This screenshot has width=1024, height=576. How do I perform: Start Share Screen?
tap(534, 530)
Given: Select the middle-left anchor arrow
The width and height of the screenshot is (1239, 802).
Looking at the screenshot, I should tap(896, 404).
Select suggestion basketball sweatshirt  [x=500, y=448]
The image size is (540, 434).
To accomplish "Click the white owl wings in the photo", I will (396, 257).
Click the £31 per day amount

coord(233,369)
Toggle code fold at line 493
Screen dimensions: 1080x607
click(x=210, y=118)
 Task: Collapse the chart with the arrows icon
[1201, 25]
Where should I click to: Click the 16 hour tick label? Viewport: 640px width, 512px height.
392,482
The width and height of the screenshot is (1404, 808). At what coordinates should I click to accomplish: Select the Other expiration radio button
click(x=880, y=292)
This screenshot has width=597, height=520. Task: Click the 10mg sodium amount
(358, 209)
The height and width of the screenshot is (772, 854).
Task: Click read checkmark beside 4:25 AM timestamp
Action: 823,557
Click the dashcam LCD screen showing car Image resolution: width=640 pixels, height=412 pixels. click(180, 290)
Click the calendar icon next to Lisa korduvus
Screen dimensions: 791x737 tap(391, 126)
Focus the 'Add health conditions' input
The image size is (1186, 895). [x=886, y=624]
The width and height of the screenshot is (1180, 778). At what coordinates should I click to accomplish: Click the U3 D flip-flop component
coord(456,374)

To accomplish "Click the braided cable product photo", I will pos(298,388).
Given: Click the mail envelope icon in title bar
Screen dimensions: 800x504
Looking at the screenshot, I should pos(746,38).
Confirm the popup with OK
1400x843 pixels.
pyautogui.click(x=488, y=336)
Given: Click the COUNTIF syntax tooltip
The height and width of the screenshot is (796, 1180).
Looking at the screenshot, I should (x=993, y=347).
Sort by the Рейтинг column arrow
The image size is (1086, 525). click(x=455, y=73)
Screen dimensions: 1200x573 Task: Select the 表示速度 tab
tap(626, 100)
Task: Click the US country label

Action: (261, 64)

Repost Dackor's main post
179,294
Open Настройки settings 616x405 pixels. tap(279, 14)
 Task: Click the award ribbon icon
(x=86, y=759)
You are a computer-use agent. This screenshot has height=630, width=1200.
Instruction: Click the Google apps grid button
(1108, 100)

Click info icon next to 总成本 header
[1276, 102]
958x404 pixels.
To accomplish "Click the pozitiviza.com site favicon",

#####

- [Exercise instructions]
The required output is the lines from the one holding "Screen dimensions: 800x504" through the last line of the entries above, copied exactly.

- [Response area]
Screen dimensions: 800x504
Looking at the screenshot, I should pos(746,38).
Confirm the popup with OK
1400x843 pixels.
pyautogui.click(x=488, y=336)
Given: Click the COUNTIF syntax tooltip
The height and width of the screenshot is (796, 1180).
Looking at the screenshot, I should (x=993, y=347).
Sort by the Рейтинг column arrow
The image size is (1086, 525). click(x=455, y=73)
Screen dimensions: 1200x573 Task: Select the 表示速度 tab
tap(626, 100)
Task: Click the US country label

Action: (261, 64)

Repost Dackor's main post
179,294
Open Настройки settings 616x405 pixels. tap(279, 14)
 Task: Click the award ribbon icon
(x=86, y=759)
You are a computer-use agent. This screenshot has height=630, width=1200.
Instruction: Click the Google apps grid button
(1108, 100)

Click info icon next to 总成本 header
[1276, 102]
958x404 pixels.
To accomplish "Click the pozitiviza.com site favicon",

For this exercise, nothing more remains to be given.